BIASED T-CELL RECEPTOR-DELTA ELEMENT RECOMBINATION IN SCID THYMOCYTES

Thymocytes in mutant mice with severe combined immunodeficiency (scid thymocytes) show ongoing recombination of some T-cell receptor delta gene elements, generating signal joints quantitatively and qualitatively indistinguishable from those in wild-type fetal thymocytes. Excised Ddelta2-Jdelta1 and Ddelta1-Ddelta2 rearrangements are detectable at levels equivalent to or greater than those in thymocytes from wild-type mice on fetal day 15. Signal junctional modification, shown here to occur frequently in wild-type adult but not newborn excised Ddelta2-Jdelta1 junctions, can occur normally in adult scid thymocytes. Excised Ddelta1-Ddelta2 scid junctions, similar to wild-type thymocytes, include pseudonormal coding junctions as well as signal junctions.

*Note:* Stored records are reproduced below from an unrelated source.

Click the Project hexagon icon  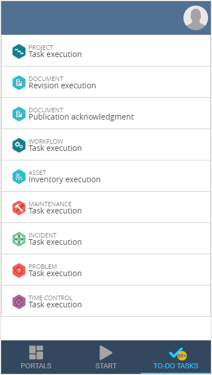[19, 51]
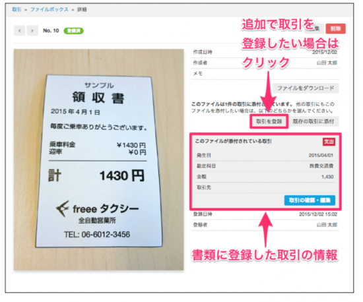Click the red 支出 tag
The image size is (363, 302).
(x=329, y=142)
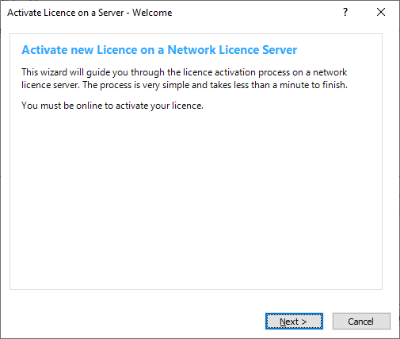Screen dimensions: 400x339
Task: Click the word 'Activate' starting the blue heading
Action: point(44,50)
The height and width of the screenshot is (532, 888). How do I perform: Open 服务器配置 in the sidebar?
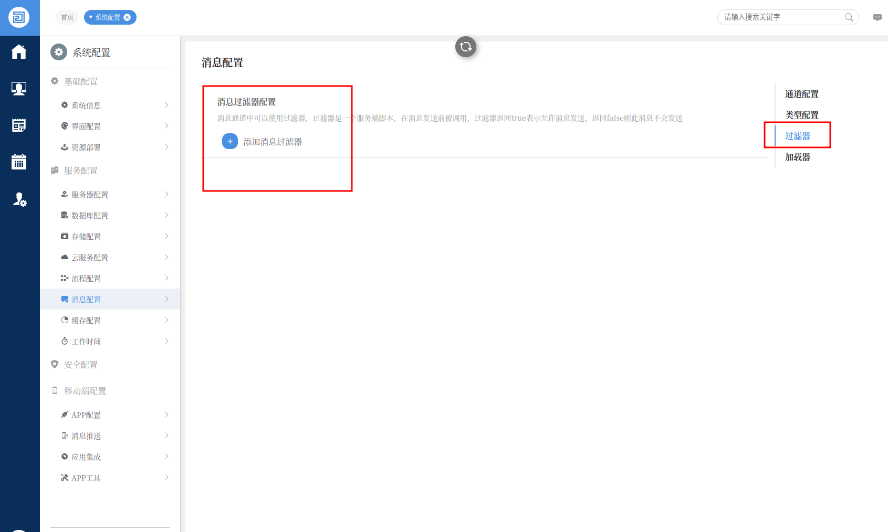[x=90, y=195]
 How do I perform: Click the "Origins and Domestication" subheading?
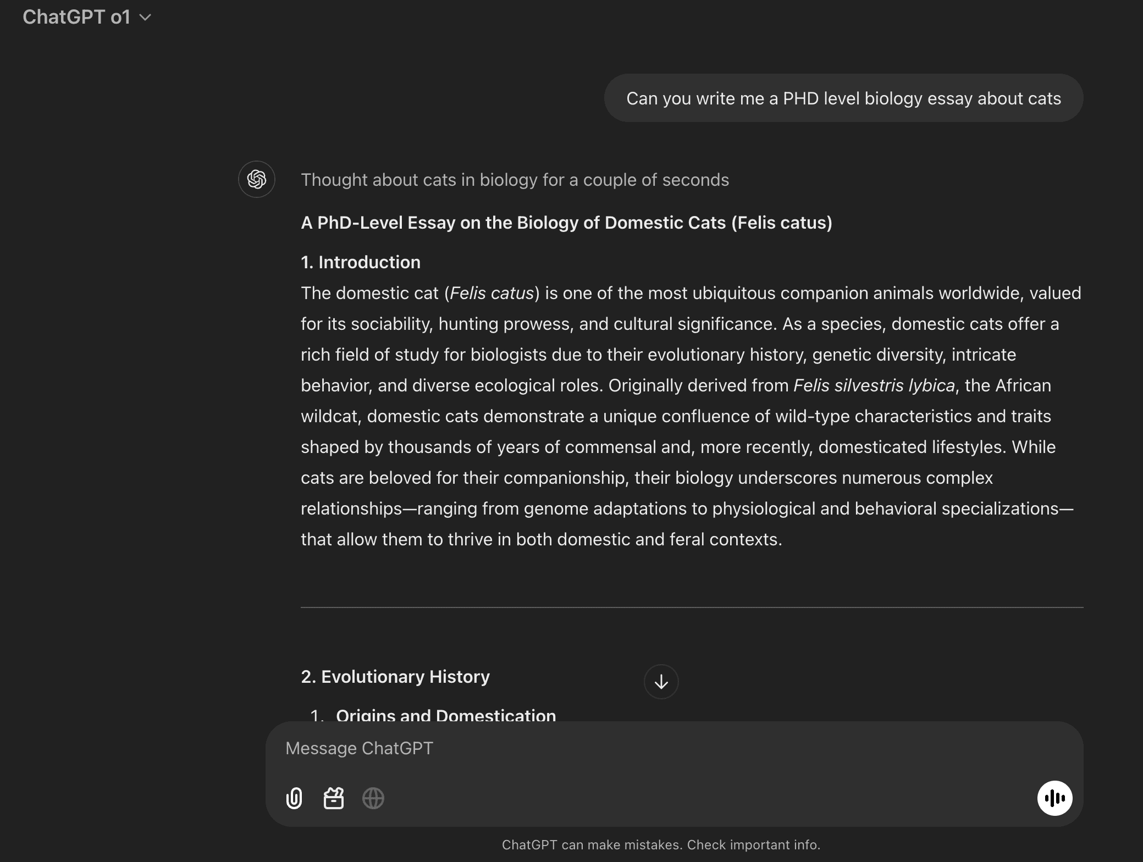pyautogui.click(x=446, y=715)
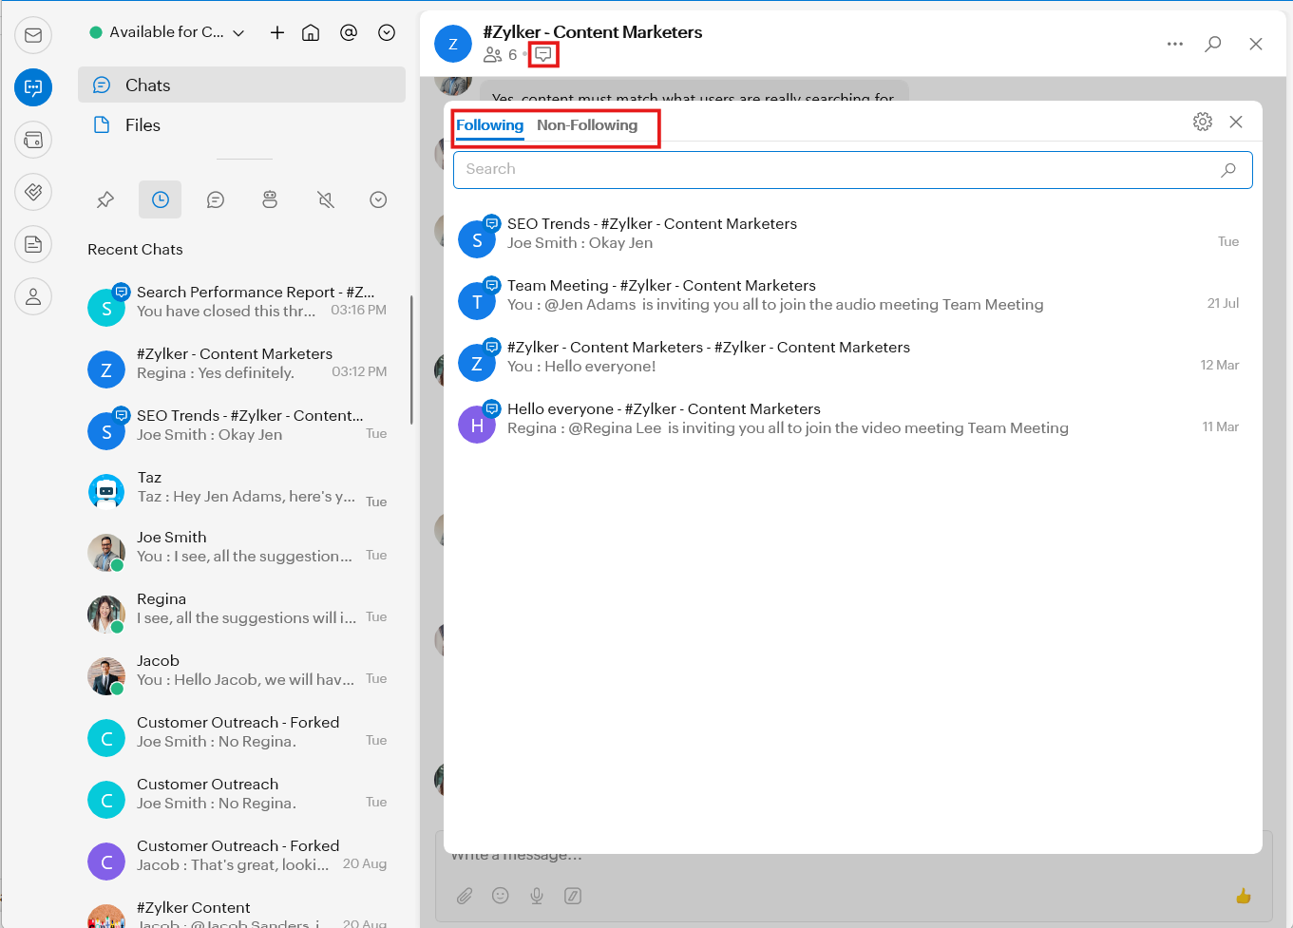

Inversional Ddelta-Ddelta2 rearrangements, generating conventional hybrid junctions, are also reproducibly detectable in scid thymus DNA. These hybrids, unlike those reported for artificial recombination constructs, do not show extensive nucleotide loss. In contrast to the normal or high incidences of Ddelta1-, Ddelta2-, and Jdelta-associated signal junctions in scid thymocytes, Vdelta1, Vgamma3, and Vgamma1.2 signal products are undetectable in scid thymocytes or are detectable at levels at least 10-fold lower than the levels in wild-type fetal thymocytes. These findings confirm biased T-cell receptor element recombination by V(D)J recombinase activity of nontransformed scid thymocytes and indicate that analysis of in vivo-mediated gene rearrangements is important for full understanding of how the scid mutation arrests lymphocyte development.